Yelp Employee Fired After Public Post To CEO Saying She Can't Afford Food

"Here I am, 25-years old, balancing all sorts of debt and trying to pave a life for myself that doesn’t involve crying in the bathtub every week.”
Yelp CEO Jeremy Stoppelman has agreed that the cost of living is too expensive in the Bay Area.
Yelp CEO Jeremy Stoppelman has agreed that the cost of living is too expensive in the Bay Area.
Jim Young / Reuters

A Yelp employee who was fired shortly after posting an open letter to the company’s CEO about not being able to afford food with her entry-level salary is sparking an online debate, not only about fair wage but “entitled” millennials.

Talia Jane, a 25-year-old recent college graduate, announced her termination shortly after rattling off her complaints Friday in an article posted to Medium titled, “An Open Letter To My CEO.”

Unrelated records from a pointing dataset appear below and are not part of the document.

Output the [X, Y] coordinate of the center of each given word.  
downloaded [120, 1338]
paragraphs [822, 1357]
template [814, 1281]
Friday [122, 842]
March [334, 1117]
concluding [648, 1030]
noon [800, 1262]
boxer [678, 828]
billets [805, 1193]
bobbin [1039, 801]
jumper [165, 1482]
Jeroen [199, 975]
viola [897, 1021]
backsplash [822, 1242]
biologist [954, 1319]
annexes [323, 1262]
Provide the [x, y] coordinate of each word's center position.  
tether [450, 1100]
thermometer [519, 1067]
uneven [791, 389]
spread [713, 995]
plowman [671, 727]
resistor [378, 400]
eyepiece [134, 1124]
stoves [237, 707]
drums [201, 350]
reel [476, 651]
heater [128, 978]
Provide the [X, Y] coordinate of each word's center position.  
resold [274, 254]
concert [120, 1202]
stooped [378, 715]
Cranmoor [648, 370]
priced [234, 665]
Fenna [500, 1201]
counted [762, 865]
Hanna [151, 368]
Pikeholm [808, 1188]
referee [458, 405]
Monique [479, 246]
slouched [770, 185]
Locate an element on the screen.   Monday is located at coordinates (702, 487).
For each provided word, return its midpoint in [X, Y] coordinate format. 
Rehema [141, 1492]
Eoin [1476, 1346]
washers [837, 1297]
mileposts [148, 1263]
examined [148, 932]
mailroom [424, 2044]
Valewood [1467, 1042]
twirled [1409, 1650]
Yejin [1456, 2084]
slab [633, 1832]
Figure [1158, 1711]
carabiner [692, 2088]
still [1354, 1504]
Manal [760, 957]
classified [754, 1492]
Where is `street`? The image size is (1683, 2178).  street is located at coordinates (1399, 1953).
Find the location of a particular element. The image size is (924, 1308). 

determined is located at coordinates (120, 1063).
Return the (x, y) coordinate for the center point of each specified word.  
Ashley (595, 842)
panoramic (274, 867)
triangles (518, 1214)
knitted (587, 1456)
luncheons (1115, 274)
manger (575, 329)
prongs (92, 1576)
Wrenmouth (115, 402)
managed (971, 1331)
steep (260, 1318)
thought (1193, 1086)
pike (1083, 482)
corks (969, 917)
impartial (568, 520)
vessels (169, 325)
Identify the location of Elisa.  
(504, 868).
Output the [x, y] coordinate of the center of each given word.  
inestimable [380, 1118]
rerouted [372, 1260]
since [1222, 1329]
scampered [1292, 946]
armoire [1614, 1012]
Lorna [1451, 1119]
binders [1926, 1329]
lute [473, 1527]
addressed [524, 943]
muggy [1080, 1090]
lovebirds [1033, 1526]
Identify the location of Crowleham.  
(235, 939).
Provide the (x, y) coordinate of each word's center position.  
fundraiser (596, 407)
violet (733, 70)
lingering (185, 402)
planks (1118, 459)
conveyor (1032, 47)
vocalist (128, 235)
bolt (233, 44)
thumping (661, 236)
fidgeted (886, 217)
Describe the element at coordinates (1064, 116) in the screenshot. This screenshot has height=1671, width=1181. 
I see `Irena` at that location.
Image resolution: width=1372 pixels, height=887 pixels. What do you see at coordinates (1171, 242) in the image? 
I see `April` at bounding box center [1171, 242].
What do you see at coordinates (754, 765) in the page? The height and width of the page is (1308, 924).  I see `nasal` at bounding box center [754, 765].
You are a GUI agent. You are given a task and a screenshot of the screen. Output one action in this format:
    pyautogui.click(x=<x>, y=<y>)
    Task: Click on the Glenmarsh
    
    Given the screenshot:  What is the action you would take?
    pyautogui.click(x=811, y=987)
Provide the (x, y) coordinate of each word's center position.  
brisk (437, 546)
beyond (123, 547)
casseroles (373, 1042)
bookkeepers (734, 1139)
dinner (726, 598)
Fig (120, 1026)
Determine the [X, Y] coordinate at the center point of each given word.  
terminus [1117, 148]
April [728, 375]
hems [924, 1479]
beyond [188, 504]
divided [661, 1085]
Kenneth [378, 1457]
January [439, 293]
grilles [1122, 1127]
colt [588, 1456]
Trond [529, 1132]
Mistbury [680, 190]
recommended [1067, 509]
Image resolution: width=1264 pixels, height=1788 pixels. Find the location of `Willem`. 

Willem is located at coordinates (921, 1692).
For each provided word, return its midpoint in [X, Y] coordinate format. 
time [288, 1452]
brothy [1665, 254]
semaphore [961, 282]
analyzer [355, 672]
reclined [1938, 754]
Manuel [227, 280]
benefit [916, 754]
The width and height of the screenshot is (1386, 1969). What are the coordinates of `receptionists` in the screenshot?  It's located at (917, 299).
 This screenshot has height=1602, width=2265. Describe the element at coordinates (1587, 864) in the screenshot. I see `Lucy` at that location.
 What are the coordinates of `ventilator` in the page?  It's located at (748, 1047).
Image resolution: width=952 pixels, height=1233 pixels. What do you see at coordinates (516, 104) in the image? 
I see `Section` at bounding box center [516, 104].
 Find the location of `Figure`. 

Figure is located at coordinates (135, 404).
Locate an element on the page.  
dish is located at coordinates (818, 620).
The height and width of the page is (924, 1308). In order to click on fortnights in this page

In the letter, addressed to “Jeremy,” or Yelp CEO Jeremy Stoppelman, Jane blames her daily hunger and the lack of heating in her apartment on the bi-weekly $733.24 wage she earned while working in customer support in the San Francisco Bay Area. The letter also describes Jane’s crushed expectations after learning she wouldn’t be promoted to another department in less than a year’s time.

“Coming out of college without much more than freelancing and tutoring under my belt, I felt it was fair that I start out working in the customer support section of Yelp/Eat24 before I’d be qualified to transfer to media,” she wrote. “Then, after I had moved and got firmly stuck in this apartment with this debt, I was told I’d have to work in support for an entire year before I would be able to move to a different department.”

Jane states that after earning an English literature degree, she moved to the Bay Area so that she could be closer to her father and because “I like the weather up here."

She found an apartment about 40 miles away from work, but her $1,245 rent gobbled up about 80 percent of her paycheck -- leaving her barely able to afford food or her $11.30-a-day commute. She does note that the company provides “great” benefits, though she says she couldn't afford the $20 copays.

"I haven’t bought groceries since I started this job. Not because I’m lazy, but because I got this ten pound bag of rice before I moved here and my meals at home (including the one I’m having as I write this) consist, by and large, of that,” she wrote. “So here I am, 25-years old, balancing all sorts of debt and trying to pave a life for myself that doesn’t involve crying in the bathtub every week.”

Shortly after her post was published, Jane reported that she had been fired. She also posted links to sites where people could send her donations online.

“The HR lady & my manager straight up told me that the letter violated Yelp's 'Terms of Conduct' and that's why they had to let me go,” she later tweeted. “My manager wasn't even notified until I called him. this didn't come from my department. this came from................the Big Guy.”

Stoppelman personally addressed Jane's letter on Twitter on Saturday, saying he was not “personally involved in Talia being let go and it was not because she posted a Medium letter directed at me.”

He did use the letter as an opportunity to address San Francisco’s cost of living, agreeing that it’s too high.

“I have been focused on this issue, backing anti-NIMBY group [the San Francisco Bay Area Renters Federation] and speaking out frequently about the need to lower cost of housing,” he wrote. "The reality of such a high Bay Area cost of living is entry-level jobs migrate to where costs of living are lower. Have already announced we are growing EAT24 support in [Arizona] for this reason.”

A Yelp spokesperson reached by The Huffington Post on Sunday backed Stoppelman’s response while calling Jane’s post “an important example of freedom of speech.”

"We do not comment on personnel issues. However, we did agree with many of the points in Ms. Jane's post and we viewed it as her real, personal narrative about what it's like to live in the Bay Area,” the spokesperson said in an email. "We agree with her comments about the high costs of living in San Francisco, which is why we announced in December that we are expanding our Eat24 customer support team into our Phoenix office where [we] will pay the same wage."

Online commenters showed a mixed response to Jane's letter and her termination.

"If you wonder why 18 year olds that live with their parents are doing the same job as you, it is because it is an entry level position with minimum wage pay that does not require a college degree," reads a post by user Kris Gellci. "While I think that minimum wage should be higher, that is not what your post was about."

"Talia, I'm sorry there are so many unsupportive garbage-person comments on your post. The way you've been treated at Yelp/Eat24 isn't OK, and it took a lot of guts to write this letter. How can we help?" wrote Rebecca Searles, who had the top-rated comment as of Sunday afternoon.

"I'm going to be brutally honest. You do in fact, like many others have pointed out, sound like a stereotypical, entitled, and whiny millennial," user rileybon commented. "The reason why you were/are in the predicament you are now is because you put yourself there. You made poor financial decisions because you wanted to live in a fancy apartment that you could not afford."